_Prompt_
Continue the nursing programs description below, starting after its final sentence.

_Text excerpt_
Nursing ProgramsPage address: http://ahn.mnsu.edu/nursing/about/
The basic nursing program is for individuals who wish to become a registered nurse.
- Students are prepared to take the national licensing examination (NCLEX).
- Graduates are qualified for Public Health Nurse Certification and also meet the requirements for school nurse licensure.
- Four years of full–time study are needed to complete the requirements for graduation.
- This program has been approved by the Minnesota Board of Nursing.
The RN Baccalaureate Completion Program is for individuals who are licensed registered nurses (RN), have graduated from a diploma or associate degree program and are interested in completing a baccalaureate degree.
- Nursing courses are completed online.
- In accordance with the statewide MN Articulation Agreement, 30 semester nursing credits are transferred for associate degree graduates.
- An additional 30 credits must be earned through a four–year college.
- A total of 40 upper division credits must be earned through a four–year college.
- The length of time necessary to complete the Bachelor of Science degree in nursing will vary depending on the number of non–nursing credits earned prior to entering Minnesota State Mankato and the nursing plan selected by the student.
The Family Nurse Practitioner Program and Post–Masters Certificate Program are dedicated to developing Family Nurse Practitioners (FNPs) who advance nursing clinical practice, education, and research in practice settings.
- Graduates are prepared for national certification as family nurse practitioners.
- Graduates are prepared to practice in acute care and community settings with a focus on primary care of individuals across the lifespan and their families.
- Minnesota State Mankato's Family Nurse Practitioner (FNP) program strives to enhance access to health care.
- Many graduates are providing primary care in rural communities, thus increasing access to health care in those communities.
- The graduate student who selects the FNP program will be prepared to perform an expanded role in the delivery of primary health care.
What is a Nurse Practitioner?
- Nurse Practitioners are registered professional nurses who have completed a graduate education program in nursing.
- Nurse Practitioners are certified through a professional nursing organization to practice as a Nurse Practitioner.
- Nurse Practitioners collaborate, consult, and refer patients to physicians when a patient's situation warrants more advanced diagnosis and treatment.
What do Family Nurse Practitioners do?
- Family Nurse Practitioners (FNPs) provide direct patient care.
- FNPs provide care in such settings as clinics, hospitals, retirement communities, schools, the workplace, health maintenance organizations, public health departments and client homes.
- Many FNPs promote quality health care for individuals and their families through education, research and legislative activities.
The Nurse Educator Program and Post–Master's certificate programs are dedicated to developing nurse educators who advance nursing clinical practice, education and research in academic and practice settings.

_Recorded information_
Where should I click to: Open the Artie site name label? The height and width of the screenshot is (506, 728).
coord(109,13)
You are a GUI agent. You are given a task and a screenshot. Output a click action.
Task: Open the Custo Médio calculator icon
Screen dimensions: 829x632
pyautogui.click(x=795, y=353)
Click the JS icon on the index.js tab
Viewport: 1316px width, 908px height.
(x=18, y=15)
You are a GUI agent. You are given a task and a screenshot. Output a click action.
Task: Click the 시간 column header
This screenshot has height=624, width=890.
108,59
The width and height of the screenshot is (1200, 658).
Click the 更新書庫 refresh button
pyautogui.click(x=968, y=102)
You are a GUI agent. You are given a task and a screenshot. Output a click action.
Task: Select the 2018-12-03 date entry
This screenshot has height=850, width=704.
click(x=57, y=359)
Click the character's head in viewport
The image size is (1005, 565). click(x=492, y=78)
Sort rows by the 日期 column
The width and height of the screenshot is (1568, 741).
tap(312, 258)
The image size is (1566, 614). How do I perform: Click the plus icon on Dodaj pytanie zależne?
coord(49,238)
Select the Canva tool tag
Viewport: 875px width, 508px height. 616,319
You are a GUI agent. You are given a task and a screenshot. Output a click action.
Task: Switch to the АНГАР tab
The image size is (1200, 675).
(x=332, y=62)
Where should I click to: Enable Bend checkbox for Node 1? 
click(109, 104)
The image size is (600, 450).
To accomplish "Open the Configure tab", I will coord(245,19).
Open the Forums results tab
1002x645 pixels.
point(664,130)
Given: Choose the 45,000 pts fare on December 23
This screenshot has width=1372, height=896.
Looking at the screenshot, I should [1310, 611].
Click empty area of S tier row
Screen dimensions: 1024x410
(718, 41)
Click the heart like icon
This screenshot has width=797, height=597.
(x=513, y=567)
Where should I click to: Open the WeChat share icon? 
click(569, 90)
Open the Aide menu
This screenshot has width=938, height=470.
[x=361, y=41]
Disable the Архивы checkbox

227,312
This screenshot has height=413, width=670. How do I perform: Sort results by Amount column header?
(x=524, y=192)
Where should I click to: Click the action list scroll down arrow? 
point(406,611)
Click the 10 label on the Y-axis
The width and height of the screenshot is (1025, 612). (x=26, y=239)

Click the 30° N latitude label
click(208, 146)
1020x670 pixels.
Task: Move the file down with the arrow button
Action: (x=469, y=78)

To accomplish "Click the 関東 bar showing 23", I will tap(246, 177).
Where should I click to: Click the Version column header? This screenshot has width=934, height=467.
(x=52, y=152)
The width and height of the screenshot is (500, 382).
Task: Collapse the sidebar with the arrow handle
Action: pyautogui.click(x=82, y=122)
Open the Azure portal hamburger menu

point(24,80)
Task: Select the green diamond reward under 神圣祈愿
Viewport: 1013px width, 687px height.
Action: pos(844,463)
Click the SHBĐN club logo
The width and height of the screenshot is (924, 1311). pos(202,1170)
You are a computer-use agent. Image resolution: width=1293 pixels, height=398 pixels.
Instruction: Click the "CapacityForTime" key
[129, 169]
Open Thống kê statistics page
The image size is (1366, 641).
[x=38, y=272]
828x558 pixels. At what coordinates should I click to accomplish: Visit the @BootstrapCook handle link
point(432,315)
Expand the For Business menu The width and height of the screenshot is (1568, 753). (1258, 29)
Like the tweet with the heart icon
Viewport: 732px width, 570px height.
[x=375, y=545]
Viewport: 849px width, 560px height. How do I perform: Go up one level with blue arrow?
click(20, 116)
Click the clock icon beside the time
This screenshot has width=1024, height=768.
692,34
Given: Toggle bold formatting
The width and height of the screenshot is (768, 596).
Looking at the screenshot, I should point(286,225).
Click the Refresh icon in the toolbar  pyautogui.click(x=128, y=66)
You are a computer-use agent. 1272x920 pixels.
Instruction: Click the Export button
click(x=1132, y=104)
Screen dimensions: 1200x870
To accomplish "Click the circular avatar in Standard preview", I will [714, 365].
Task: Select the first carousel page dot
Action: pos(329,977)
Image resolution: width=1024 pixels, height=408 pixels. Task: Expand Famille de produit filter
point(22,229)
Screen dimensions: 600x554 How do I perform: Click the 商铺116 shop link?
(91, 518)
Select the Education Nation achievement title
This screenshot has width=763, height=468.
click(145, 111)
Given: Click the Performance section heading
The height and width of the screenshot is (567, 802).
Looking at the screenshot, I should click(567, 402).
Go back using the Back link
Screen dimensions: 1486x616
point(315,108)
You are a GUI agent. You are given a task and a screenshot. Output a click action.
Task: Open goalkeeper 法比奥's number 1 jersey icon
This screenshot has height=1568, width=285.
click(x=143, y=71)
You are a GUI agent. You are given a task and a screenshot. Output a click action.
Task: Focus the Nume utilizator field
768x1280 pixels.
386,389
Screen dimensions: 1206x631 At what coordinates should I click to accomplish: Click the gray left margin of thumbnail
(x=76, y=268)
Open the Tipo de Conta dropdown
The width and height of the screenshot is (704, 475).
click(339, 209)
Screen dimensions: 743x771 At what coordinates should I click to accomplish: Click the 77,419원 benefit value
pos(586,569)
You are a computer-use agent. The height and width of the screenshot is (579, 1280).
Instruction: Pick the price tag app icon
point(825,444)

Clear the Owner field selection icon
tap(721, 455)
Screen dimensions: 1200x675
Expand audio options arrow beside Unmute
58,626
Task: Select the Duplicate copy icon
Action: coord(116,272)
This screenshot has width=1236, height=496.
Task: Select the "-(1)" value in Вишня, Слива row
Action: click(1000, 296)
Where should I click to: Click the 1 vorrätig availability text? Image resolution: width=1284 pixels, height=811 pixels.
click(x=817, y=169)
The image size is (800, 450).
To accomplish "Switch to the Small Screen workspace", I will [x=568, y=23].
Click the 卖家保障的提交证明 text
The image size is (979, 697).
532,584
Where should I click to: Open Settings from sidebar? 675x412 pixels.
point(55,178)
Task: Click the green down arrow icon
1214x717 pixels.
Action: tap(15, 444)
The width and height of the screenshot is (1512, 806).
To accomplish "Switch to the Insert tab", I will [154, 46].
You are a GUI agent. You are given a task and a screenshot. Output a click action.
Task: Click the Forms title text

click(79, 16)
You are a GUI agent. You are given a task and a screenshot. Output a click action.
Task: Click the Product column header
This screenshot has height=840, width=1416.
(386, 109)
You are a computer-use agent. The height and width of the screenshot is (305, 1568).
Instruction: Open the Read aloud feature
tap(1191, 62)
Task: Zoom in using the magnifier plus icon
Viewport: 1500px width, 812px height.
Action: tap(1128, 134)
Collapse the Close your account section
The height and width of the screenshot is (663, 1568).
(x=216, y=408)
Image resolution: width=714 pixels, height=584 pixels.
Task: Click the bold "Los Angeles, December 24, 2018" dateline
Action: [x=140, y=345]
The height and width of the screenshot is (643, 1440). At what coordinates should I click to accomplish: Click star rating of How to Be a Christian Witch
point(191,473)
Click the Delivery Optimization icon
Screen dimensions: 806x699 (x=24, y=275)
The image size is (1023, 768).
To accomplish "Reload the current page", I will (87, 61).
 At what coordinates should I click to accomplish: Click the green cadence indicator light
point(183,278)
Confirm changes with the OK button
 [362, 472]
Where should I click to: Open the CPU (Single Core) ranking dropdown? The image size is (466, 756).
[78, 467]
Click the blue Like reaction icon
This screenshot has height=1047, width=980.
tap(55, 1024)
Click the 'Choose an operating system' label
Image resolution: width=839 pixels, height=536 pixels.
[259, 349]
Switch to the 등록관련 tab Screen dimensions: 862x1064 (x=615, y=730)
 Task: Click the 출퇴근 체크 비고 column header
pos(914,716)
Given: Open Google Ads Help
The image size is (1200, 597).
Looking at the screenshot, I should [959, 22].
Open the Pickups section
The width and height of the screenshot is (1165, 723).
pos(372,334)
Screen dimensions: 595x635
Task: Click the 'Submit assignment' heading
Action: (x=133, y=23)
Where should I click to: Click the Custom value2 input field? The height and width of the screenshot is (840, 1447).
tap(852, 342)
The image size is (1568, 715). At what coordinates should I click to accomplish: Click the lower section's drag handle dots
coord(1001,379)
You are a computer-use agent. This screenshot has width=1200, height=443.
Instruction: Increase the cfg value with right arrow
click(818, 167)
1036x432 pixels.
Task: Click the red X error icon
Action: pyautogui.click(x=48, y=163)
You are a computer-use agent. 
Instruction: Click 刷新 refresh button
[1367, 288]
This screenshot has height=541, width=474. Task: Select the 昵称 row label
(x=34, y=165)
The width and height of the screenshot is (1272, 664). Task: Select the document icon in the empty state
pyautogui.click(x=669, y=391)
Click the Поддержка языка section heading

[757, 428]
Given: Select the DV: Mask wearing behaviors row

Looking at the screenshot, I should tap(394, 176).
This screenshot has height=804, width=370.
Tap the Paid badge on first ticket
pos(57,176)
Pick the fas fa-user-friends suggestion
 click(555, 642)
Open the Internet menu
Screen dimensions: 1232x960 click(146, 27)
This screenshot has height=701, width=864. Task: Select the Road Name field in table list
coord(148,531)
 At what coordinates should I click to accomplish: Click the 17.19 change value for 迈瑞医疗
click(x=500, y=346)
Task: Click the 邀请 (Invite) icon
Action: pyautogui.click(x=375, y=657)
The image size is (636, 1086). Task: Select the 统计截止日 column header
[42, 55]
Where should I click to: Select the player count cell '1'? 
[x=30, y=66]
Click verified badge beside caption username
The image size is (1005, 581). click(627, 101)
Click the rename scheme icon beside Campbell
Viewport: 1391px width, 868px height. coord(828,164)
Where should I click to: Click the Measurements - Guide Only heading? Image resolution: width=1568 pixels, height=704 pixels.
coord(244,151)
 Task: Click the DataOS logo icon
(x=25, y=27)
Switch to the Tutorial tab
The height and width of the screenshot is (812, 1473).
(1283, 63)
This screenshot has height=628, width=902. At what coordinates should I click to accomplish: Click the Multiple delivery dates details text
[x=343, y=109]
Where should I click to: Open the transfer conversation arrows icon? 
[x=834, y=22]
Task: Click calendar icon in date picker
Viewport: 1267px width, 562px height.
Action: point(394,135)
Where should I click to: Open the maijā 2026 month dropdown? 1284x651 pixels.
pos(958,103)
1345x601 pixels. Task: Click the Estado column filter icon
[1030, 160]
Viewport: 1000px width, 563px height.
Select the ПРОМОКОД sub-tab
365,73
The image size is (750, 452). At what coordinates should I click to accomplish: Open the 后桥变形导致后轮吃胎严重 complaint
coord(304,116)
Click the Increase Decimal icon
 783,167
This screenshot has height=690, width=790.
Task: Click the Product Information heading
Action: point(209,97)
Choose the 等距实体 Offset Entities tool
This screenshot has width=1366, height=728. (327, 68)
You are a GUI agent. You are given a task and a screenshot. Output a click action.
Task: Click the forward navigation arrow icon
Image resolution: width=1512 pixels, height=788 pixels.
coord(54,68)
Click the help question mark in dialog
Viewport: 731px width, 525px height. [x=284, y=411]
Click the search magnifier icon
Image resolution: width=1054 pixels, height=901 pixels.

_Your response_
- Graduates are prepared for national certification as academic nurse educators through the National League for Nursing.
- Students complete courses in the College of Education and the College of Allied Health and Nursing to form the foundation for the Nurse Educator practicum experience.
- Nurse educators prepared at the graduate level are able to contribute to the advancement of nursing practice and the discipline of nursing.
What is a Nurse Educator?
- Academic nurse educators are licensed registered professional nurses prepared at the graduate level who are expert in facilitating learning through:
- curriculum design
- other activities undertaken by faculty in schools of nursing
- Nurse educators practicing in clinical settings are responsible for addressing the learning needs of professional staff and may be health care unit or system-based.
The Bachelor of Science in Nursing (BSN) to Doctor of Nursing Practice (DNP) curriculum prepares nurses to be Family Nurse Practitioners, while the post-nursing master's DNP program prepares advanced practice nurses at the doctoral level.
- The DNP program is structured around the American Association of Colleges of Nursing Essentials of Doctoral Education.
- The post-nursing masters course content builds upon the masters degree and consists of a minimum of 30 credits.
- Five semesters of doctoral didactic and clinical coursework culminates in completion of an evidence-based clinical capstone project.
- Throughout the course sequence, students will work with clinical experts and graduate faculty with expertise in applied research.
- A variety of teaching and learning approaches, primarily distance learning modalities, are used.
For courses in the various nursing programs, contact the School of Nursing at 507-389-6022 to be directed to the appropriate coordinator.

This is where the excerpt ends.